The fact is, the more I want, the less I actually need.

The heart of the matter is this, I am rich beyond belief. I have a beautiful home, sedately decorated I suppose, often littered with toys, often full of laughter. I have a wonderful husband, my best friend in whole world, the only one who sees me as I am, the only one from whom I hide nothing of myself. I have a beautiful daughter who is always laughing and full of mischief, bright and inquisitive and eager to see and do and learn.

I want for nothing.

I wonder how many people in this world can say that. There is such emphasis placed on having high powered, highly paid jobs. Houses so large that the people living there never have to socialise with each other if they don't want to. Three cars on the drive when only one person in the house has a licence. It is shameful that we value these things above quality time with our family, good manners and good friends, simplicity in all we do and say.

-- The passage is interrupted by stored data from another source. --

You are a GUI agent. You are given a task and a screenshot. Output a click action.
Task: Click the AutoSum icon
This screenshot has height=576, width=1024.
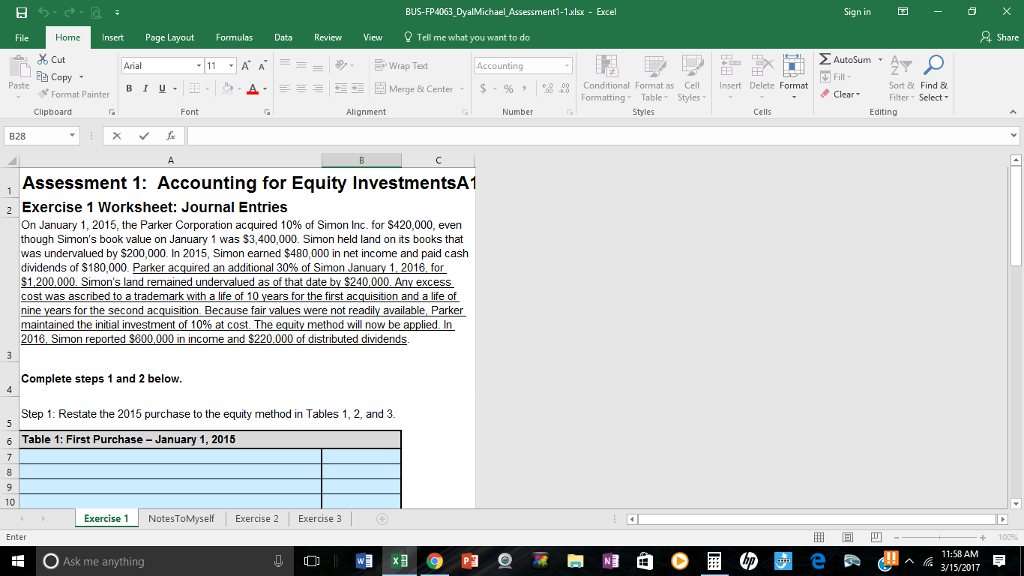click(x=826, y=60)
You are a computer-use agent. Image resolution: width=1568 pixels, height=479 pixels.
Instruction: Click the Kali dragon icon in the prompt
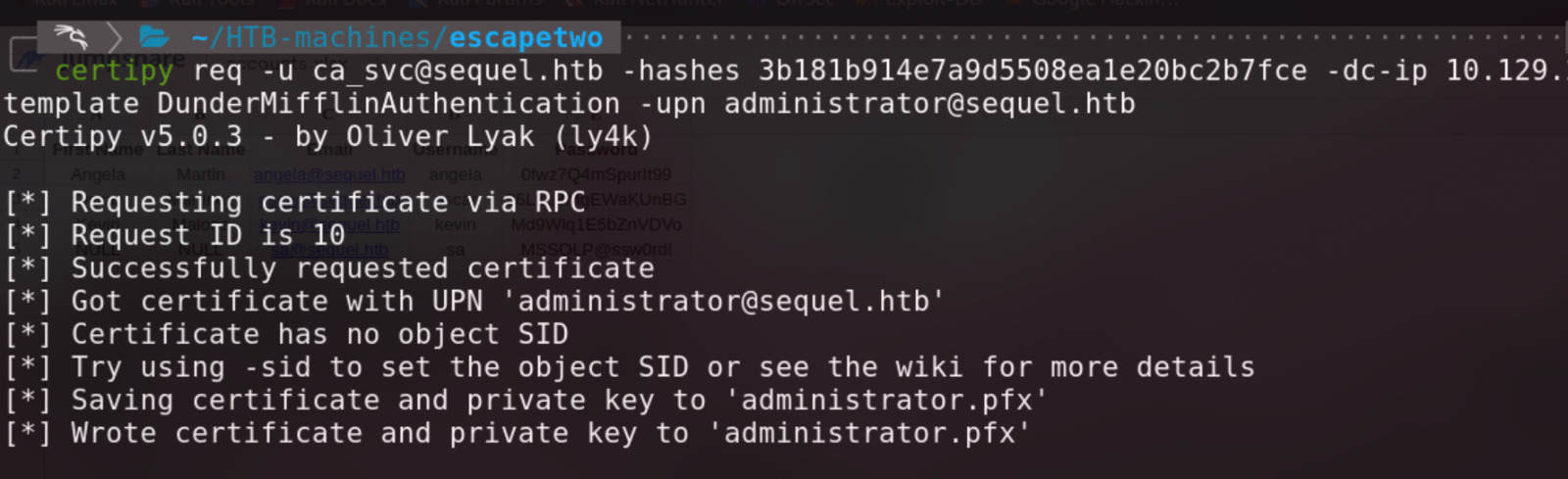71,38
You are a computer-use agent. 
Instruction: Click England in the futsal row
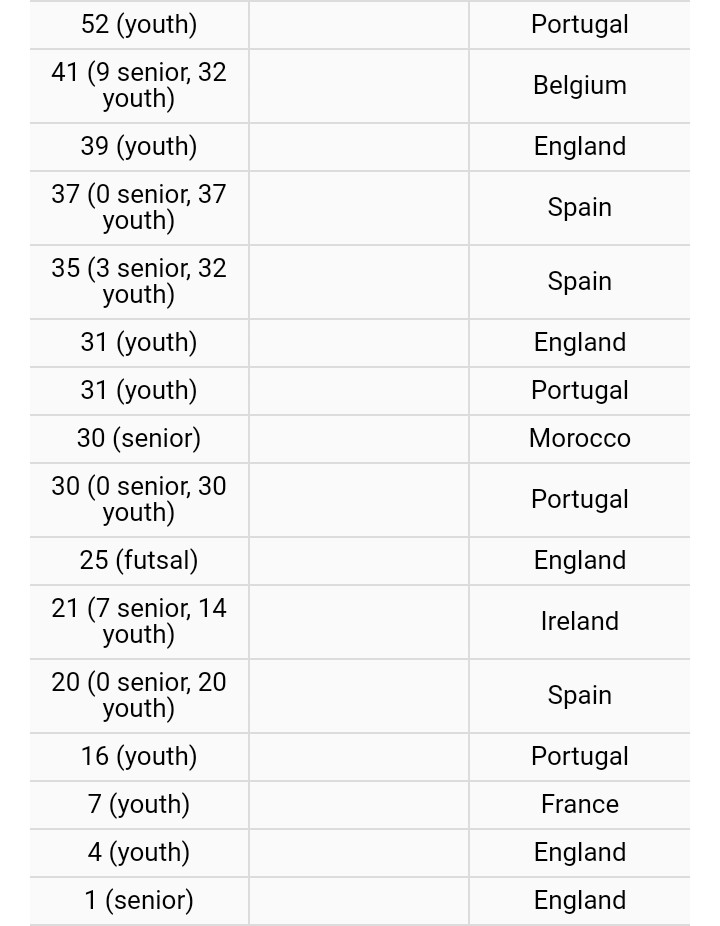[579, 560]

I know I sound like I'm about to retire, rather than a 30 year old working mother, but I think my outlook is a reflection of an ideal rather than an age group. I think Danny Glover said it best in Lethal Weapon.

"I'm getting too old for this shit."

Sunday, 11 May 2008

My Stuff


Some people are fantastic at one thing, I'm just mediocre at just about everything . . .
This was painted by yours truly.
No, before you ask, it isn't a vagina.

Sunday, 4 May 2008

British Summer

The summer is just around the corner, although knowing the British weather it will be short spells of heat followed by days and days of wind/rain and/or hail, but it does mean digging out my flip flops from the dusty crevices at the bottom of my wardrobe and hoping they will be bearable comfortable to wear this year.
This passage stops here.